PROVIDED MATERIAL below:
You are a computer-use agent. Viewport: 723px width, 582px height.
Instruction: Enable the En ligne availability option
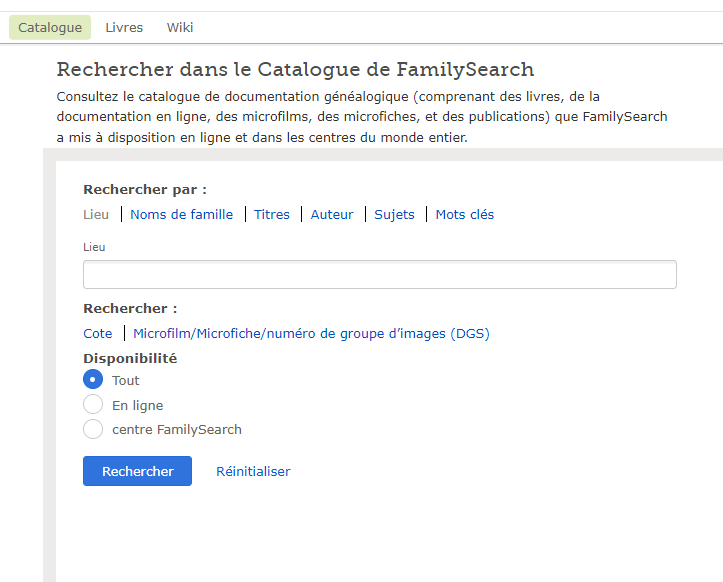tap(93, 405)
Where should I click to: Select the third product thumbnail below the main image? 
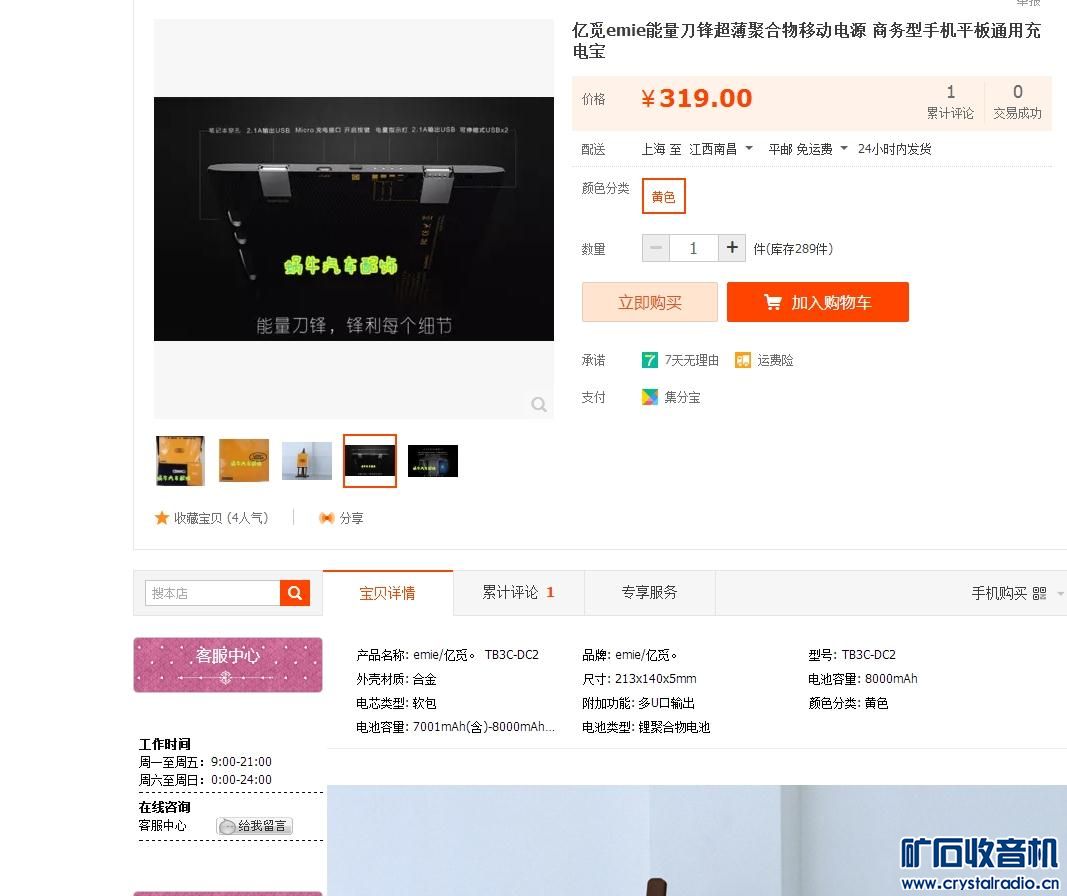(x=306, y=460)
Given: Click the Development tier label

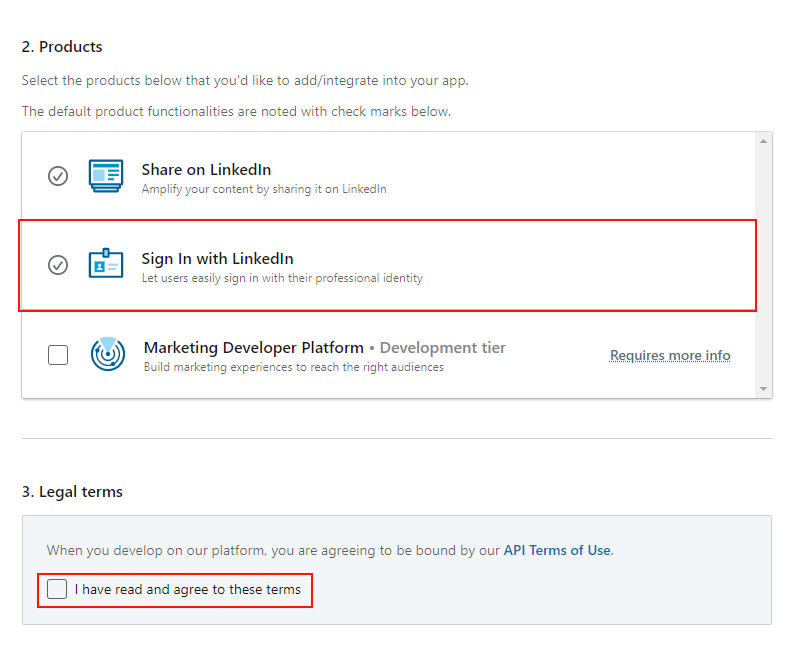Looking at the screenshot, I should pos(443,348).
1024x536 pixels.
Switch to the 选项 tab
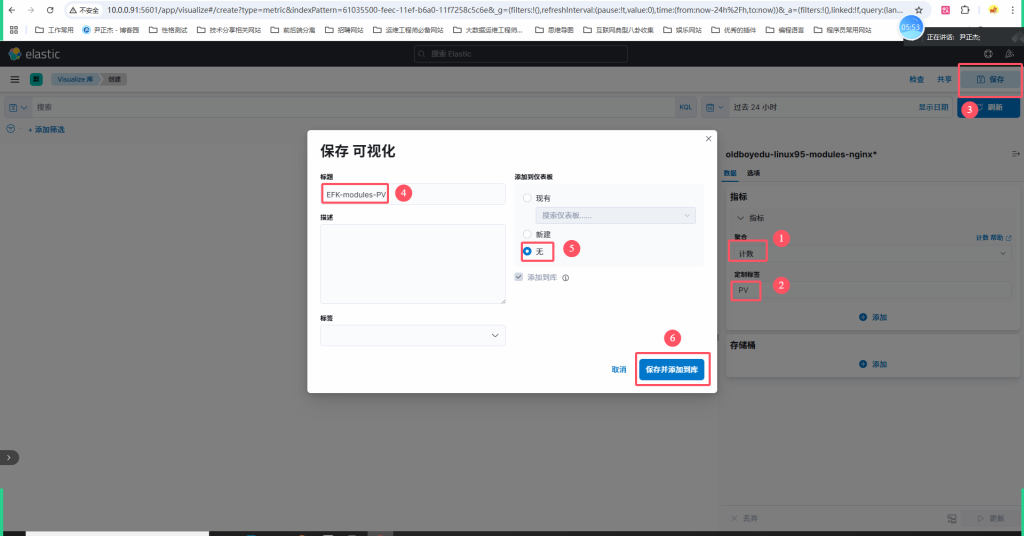click(x=753, y=173)
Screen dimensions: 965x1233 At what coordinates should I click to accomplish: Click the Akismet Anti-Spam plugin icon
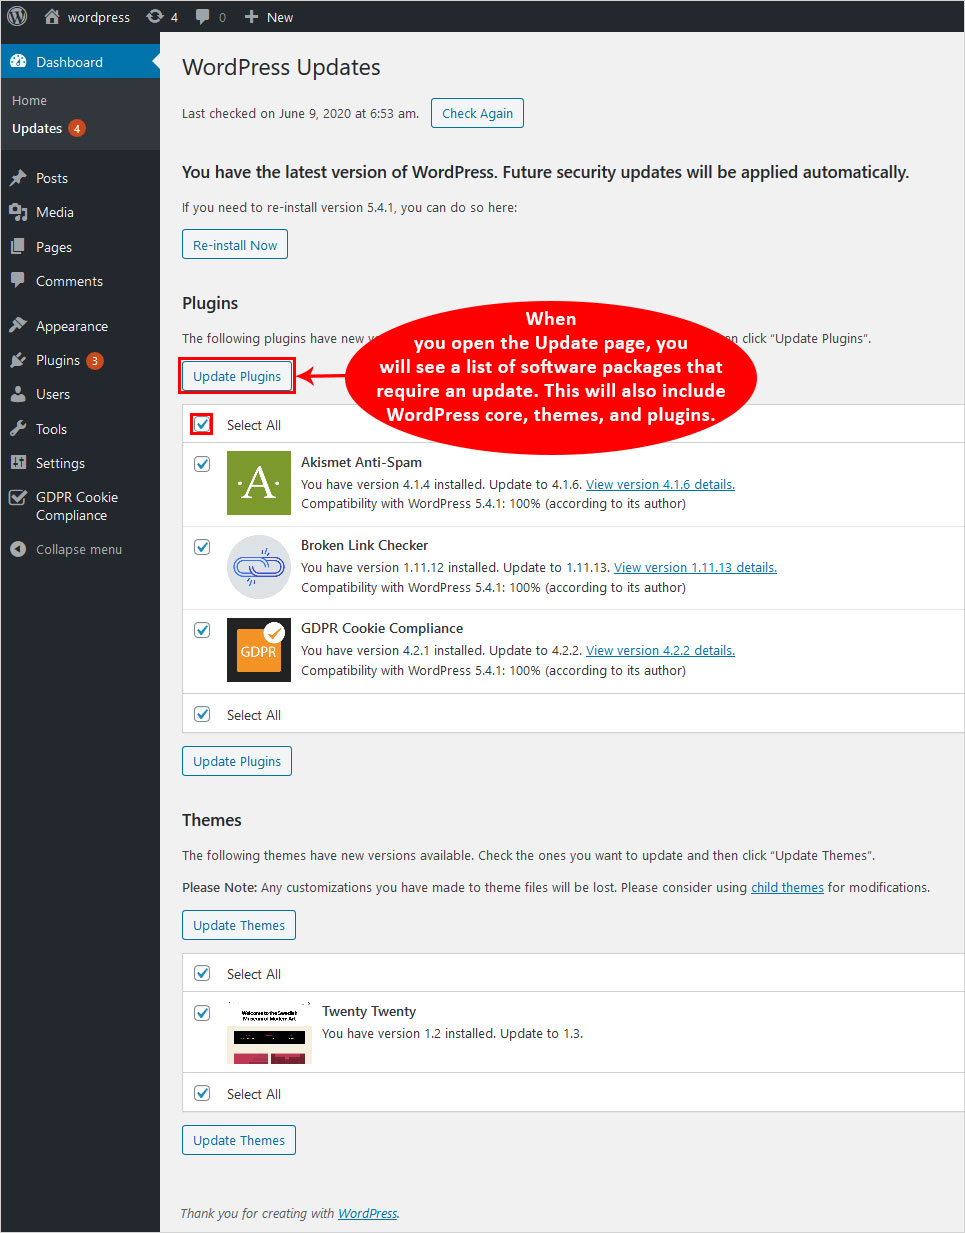(x=258, y=483)
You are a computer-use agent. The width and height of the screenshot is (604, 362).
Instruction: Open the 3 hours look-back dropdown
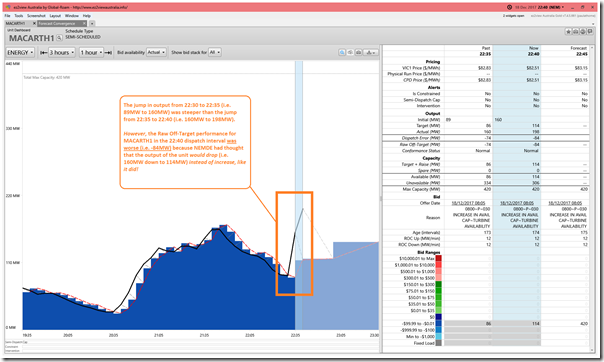(62, 52)
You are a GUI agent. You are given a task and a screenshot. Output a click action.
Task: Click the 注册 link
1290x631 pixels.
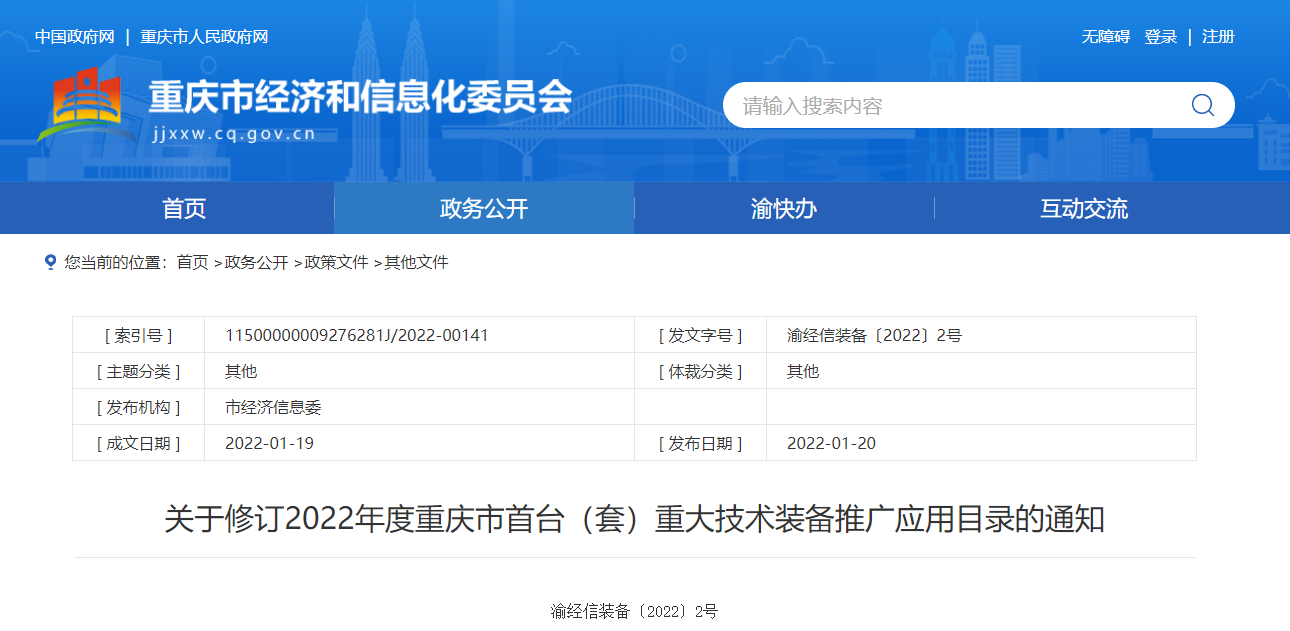1218,37
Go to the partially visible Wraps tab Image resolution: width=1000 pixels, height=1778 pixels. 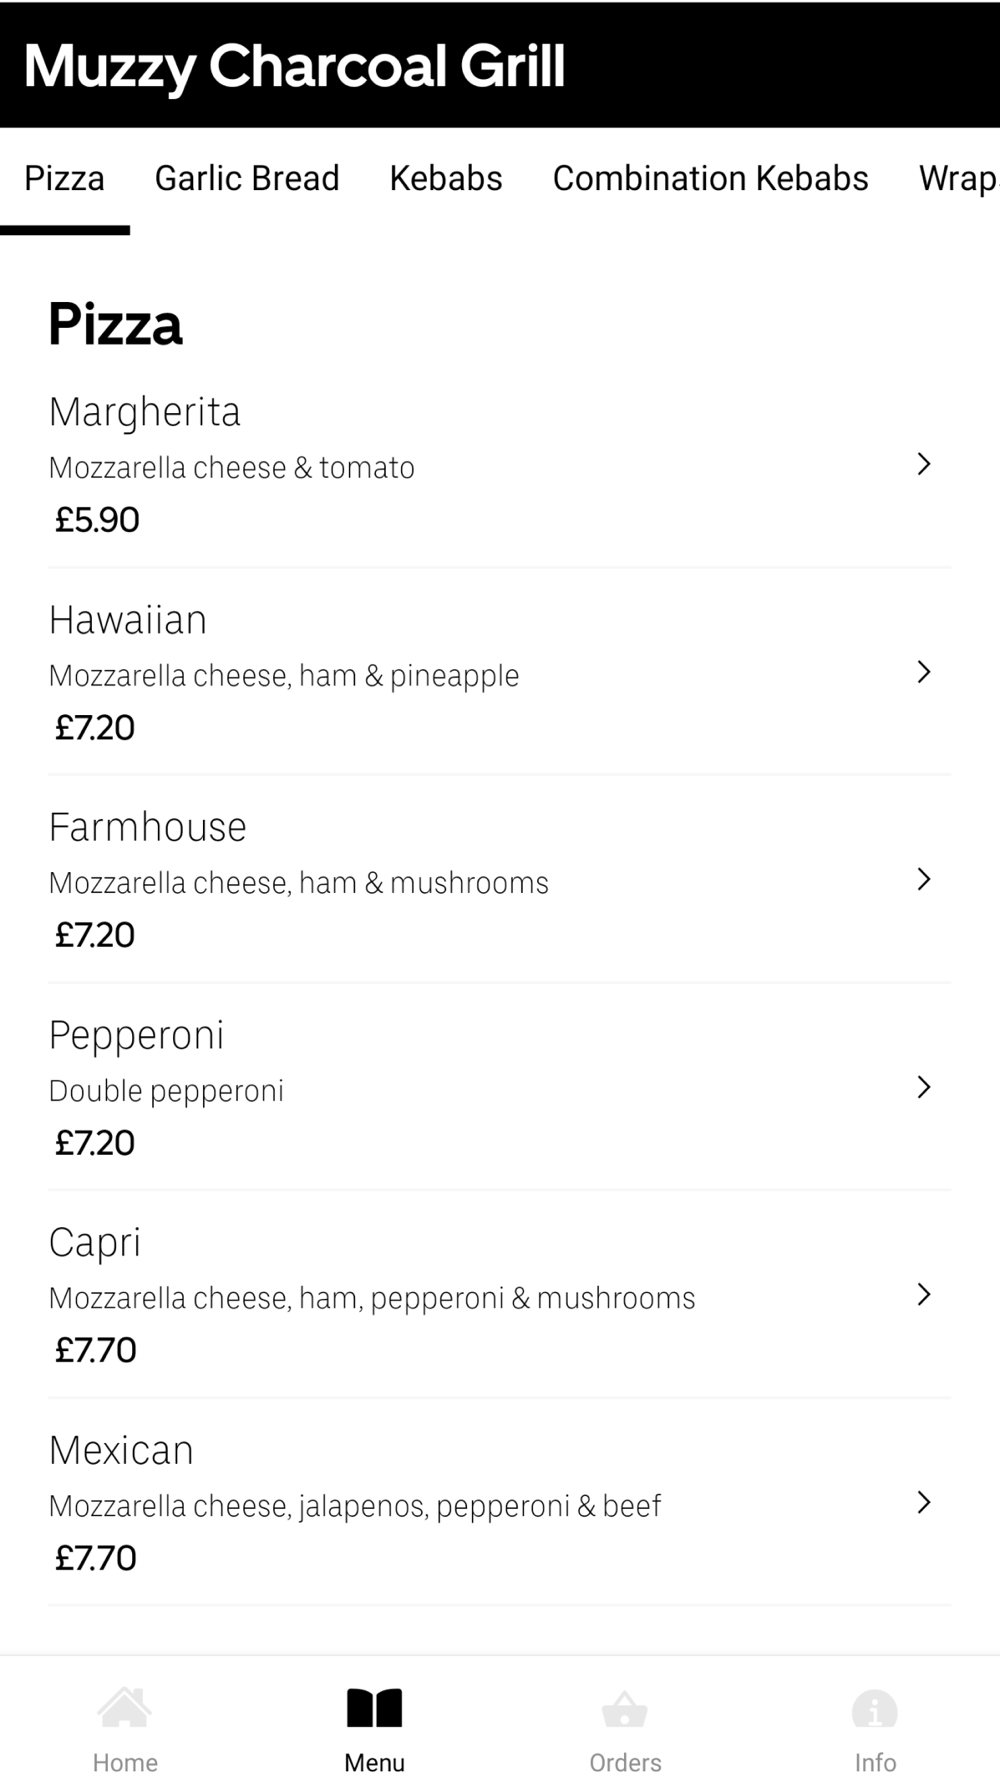(958, 178)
End of PROVIDED MATERIAL.
## [TASK DETAILS]
Your task is to return the lines above, from the first one up to and including the line containing "You are a computer-use agent. The", minus any pictures.

## [RESPONSE TO THIS TASK]
You are a computer-use agent. Viewport: 723px width, 582px height.
Instruction: Enable the En ligne availability option
tap(93, 405)
Where should I click to: Select the third product thumbnail below the main image? 
(x=306, y=460)
Given: Click the Development tier label

Looking at the screenshot, I should pos(443,348).
1024x536 pixels.
Switch to the 选项 tab
click(x=753, y=173)
Screen dimensions: 965x1233 At what coordinates should I click to accomplish: Click the Akismet Anti-Spam plugin icon
(x=258, y=483)
You are a computer-use agent. The width and height of the screenshot is (604, 362).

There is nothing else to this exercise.